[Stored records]
=== Begin Enclosure ===
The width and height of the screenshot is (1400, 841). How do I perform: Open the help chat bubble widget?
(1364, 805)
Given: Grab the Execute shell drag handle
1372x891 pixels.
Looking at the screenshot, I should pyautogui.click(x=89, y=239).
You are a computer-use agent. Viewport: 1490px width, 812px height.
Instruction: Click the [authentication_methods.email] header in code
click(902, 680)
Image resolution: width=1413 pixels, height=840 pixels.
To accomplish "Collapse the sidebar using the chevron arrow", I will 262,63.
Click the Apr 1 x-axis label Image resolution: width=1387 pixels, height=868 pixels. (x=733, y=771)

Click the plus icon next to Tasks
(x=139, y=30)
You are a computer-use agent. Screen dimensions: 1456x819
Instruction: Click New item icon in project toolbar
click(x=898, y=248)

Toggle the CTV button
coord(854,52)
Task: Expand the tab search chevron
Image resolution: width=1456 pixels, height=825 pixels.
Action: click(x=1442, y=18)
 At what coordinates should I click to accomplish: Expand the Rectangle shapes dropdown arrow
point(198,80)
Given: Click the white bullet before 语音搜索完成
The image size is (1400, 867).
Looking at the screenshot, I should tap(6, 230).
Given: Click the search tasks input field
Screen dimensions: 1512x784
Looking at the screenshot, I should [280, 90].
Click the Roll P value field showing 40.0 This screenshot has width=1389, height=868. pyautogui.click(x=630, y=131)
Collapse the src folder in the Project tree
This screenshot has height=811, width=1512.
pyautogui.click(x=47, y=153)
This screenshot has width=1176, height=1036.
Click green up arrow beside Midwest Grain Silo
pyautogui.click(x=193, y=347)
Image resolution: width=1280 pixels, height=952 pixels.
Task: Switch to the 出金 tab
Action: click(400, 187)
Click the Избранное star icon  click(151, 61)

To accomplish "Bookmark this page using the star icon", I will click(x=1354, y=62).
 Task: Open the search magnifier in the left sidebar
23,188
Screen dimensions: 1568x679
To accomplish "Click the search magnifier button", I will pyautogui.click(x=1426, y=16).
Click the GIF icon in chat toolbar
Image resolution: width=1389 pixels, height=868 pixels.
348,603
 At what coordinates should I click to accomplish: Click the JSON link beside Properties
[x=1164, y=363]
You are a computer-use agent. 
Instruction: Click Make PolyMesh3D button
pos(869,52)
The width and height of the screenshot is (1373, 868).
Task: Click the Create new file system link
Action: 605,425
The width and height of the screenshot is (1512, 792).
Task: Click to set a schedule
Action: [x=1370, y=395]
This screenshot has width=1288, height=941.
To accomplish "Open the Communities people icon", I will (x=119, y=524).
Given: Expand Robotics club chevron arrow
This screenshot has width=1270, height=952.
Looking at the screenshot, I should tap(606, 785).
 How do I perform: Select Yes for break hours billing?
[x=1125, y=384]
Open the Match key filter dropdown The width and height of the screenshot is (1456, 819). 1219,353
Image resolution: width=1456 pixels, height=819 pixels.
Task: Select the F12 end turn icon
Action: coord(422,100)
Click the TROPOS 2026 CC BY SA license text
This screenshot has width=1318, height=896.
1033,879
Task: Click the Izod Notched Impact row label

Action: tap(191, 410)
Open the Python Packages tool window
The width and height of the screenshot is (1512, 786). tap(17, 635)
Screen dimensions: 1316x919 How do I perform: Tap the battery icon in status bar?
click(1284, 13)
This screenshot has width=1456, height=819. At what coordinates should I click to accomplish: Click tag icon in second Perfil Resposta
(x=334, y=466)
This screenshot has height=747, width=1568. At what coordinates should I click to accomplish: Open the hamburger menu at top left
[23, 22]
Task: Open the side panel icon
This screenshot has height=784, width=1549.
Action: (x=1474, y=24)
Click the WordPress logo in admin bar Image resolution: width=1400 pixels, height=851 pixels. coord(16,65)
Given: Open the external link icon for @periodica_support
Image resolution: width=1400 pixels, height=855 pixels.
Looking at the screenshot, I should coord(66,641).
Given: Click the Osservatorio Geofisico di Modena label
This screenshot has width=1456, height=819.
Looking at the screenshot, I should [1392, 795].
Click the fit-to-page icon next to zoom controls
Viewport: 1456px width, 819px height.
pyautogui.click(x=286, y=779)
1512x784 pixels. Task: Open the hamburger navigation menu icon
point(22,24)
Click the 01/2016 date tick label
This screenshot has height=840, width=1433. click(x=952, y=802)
=== End Enclosure ===
■ **What is required**
Which lines above include the word "computer"? Show each one.

■ **Exercise answer**
You are a computer-use agent. Viewport: 1490px width, 812px height.
You are a computer-use agent. Screen dimensions: 1456x819
You are a computer-use agent. 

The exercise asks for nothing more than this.